### Supplied text
# Trapping update; good news



## rosalie (Oct 9, 2003)

Just left 2 kitties at the vet to s/n and more    One is Clovis, the other I don't know who she is_I'll know tomorrow when I feed their siblings and these are missing.
It was 'impulsive trapping' really..I realize it should be done more carefully but since they might start breeding anytime (or breed the alpha female Nerina) can't afford to wait much longer.
Still 6 others and Nerina to go..I hope the latter brings her kittens over to the dish soon..no way I can get to them in that basement..
Anyways, please partake of my good news, a big thank-you to all and thank-you Cameocat for starting the ball rolling :wink:


----------



## Cameocat (Sep 8, 2004)

*Trapping Update; Good News*

rosalie, It was great to hear your good news! I wish you good luck in catching the others. Please keep us posted. Our new kitty is doing fine. I let her walk around in the back porch for most of the day. She loves to sit in the windows and watch the birds. I am calling the vet today to make her appointment. I was hoping I would have her sibling by now so that I could take them both together. I really do not want to wait much longer. She jumps on the window that faces my kitchen and she sits there watching us as if to say well let me in ! She curls on on my lap and purrs like crazy! And boy does she ever like to play! Once again good luck in your trapping the others. I hope I will have some more good news to share real soon!

### Set exercise A
In the records below, turn everything from the line containing "Where should I click to: Click the 1.0" down to the line containing "Looking at the screenshot, I should (973, 653)." into a Markdown table with the columns Row and Line, numbering each row and leaving out blank lines.

### Exercise data
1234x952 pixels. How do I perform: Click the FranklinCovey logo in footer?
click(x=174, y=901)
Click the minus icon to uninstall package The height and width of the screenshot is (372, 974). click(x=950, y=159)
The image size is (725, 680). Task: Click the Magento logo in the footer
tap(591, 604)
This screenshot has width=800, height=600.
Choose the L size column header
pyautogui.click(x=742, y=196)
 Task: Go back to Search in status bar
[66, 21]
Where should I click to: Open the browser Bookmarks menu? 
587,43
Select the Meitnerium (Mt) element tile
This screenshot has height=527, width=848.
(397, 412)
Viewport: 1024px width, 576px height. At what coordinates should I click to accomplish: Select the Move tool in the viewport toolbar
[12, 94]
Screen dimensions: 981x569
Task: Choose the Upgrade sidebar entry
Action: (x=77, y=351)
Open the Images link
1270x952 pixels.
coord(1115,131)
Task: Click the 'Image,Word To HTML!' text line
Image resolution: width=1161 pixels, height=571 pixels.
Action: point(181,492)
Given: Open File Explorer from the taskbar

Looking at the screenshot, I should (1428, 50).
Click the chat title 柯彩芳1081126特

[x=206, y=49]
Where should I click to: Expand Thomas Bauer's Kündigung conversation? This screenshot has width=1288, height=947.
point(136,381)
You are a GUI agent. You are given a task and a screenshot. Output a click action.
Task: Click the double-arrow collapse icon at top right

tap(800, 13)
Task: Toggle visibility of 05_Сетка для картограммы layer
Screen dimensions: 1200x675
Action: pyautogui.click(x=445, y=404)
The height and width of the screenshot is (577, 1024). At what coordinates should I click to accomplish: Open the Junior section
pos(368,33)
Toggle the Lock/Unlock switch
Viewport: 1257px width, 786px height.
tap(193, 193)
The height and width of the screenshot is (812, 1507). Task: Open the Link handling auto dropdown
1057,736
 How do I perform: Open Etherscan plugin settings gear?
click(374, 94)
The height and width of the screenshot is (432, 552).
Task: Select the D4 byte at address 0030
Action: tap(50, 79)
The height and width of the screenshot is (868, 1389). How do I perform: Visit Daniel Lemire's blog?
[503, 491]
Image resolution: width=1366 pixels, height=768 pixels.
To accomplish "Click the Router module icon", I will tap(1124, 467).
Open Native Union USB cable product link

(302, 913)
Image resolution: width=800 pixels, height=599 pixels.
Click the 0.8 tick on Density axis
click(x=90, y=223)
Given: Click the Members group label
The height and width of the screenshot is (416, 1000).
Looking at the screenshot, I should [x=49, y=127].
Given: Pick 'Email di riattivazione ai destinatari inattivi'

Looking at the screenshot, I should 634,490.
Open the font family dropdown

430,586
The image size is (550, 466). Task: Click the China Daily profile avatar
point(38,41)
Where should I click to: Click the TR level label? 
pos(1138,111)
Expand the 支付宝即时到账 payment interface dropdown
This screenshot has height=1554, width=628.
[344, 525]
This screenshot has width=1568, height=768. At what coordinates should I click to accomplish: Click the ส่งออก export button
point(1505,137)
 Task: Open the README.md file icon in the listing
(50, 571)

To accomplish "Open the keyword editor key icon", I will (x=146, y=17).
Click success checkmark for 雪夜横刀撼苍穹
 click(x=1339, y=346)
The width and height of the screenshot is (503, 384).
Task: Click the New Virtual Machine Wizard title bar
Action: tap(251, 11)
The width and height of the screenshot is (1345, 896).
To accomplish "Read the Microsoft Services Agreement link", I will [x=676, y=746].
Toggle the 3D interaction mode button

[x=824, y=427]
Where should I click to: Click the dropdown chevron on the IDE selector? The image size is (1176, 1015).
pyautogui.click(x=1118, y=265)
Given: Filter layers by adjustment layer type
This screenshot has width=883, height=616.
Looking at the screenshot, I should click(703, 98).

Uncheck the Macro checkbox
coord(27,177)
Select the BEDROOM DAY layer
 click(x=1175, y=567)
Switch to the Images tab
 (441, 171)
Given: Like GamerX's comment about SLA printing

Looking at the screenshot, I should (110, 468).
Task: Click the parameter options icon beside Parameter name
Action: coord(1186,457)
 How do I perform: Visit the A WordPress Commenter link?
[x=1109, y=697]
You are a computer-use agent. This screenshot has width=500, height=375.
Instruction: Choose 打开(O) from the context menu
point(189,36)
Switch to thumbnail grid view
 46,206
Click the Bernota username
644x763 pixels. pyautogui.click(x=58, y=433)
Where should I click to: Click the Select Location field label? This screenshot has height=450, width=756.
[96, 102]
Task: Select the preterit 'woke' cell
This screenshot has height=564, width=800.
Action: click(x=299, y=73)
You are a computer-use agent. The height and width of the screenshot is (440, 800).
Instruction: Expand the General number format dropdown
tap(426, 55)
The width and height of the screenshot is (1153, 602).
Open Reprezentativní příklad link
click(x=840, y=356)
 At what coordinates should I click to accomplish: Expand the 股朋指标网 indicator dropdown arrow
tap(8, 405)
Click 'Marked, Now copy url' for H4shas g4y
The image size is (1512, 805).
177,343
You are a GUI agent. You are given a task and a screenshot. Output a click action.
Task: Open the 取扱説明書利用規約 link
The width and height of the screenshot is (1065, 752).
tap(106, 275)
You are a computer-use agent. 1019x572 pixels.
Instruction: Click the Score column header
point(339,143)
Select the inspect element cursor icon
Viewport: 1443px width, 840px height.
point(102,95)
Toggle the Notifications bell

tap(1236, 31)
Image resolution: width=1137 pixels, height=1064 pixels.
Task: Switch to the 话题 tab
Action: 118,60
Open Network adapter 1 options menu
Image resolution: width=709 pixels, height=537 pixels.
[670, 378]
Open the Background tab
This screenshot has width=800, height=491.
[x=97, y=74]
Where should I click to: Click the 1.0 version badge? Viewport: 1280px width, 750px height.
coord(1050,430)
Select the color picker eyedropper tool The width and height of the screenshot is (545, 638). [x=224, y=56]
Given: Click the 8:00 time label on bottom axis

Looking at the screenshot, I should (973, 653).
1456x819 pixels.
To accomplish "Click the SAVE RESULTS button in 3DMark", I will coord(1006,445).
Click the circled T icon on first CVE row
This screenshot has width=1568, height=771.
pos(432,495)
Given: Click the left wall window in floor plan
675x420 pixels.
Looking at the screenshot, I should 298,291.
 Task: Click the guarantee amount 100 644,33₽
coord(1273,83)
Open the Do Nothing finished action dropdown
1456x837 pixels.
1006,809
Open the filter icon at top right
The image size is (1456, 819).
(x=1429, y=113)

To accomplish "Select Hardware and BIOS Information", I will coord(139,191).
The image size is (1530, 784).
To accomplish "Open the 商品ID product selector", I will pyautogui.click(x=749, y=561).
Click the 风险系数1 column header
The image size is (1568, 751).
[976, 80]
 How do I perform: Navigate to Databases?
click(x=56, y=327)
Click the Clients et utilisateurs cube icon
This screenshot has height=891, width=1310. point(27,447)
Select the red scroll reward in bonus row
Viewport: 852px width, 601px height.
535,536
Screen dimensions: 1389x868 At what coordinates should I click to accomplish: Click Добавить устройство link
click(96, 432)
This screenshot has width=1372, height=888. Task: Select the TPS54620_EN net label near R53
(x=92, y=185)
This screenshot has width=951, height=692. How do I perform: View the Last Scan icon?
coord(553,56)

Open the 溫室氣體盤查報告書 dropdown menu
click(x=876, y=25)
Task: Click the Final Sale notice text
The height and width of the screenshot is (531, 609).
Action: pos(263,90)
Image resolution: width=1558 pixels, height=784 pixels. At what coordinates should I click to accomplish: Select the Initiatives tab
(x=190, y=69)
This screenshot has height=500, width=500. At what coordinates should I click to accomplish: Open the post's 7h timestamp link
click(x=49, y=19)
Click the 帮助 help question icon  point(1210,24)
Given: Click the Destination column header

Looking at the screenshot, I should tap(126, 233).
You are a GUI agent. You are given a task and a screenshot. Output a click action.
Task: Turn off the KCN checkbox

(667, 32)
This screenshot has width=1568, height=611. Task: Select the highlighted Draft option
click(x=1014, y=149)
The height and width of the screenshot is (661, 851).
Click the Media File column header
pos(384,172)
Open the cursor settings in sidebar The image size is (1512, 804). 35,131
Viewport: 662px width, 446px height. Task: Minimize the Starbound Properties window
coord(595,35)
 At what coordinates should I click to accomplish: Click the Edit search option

### Set exercise B
Reproduce everything in the cat-trapping thread from "rosalie, It was" down to "share real soon!" without any change.

### Full response A
| Row | Line |
|---|---|
| 1 | Where should I click to: Click the 1.0 version badge? Viewport: 1280px width, 750px height. |
| 2 | coord(1050,430) |
| 3 | Select the color picker eyedropper tool The width and height of the screenshot is (545, 638). [x=224, y=56] |
| 4 | Given: Click the 8:00 time label on bottom axis |
| 5 | Looking at the screenshot, I should (973, 653). |

### Full response B
rosalie, It was great to hear your good news! I wish you good luck in catching the others. Please keep us posted. Our new kitty is doing fine. I let her walk around in the back porch for most of the day. She loves to sit in the windows and watch the birds. I am calling the vet today to make her appointment. I was hoping I would have her sibling by now so that I could take them both together. I really do not want to wait much longer. She jumps on the window that faces my kitchen and she sits there watching us as if to say well let me in ! She curls on on my lap and purrs like crazy! And boy does she ever like to play! Once again good luck in your trapping the others. I hope I will have some more good news to share real soon!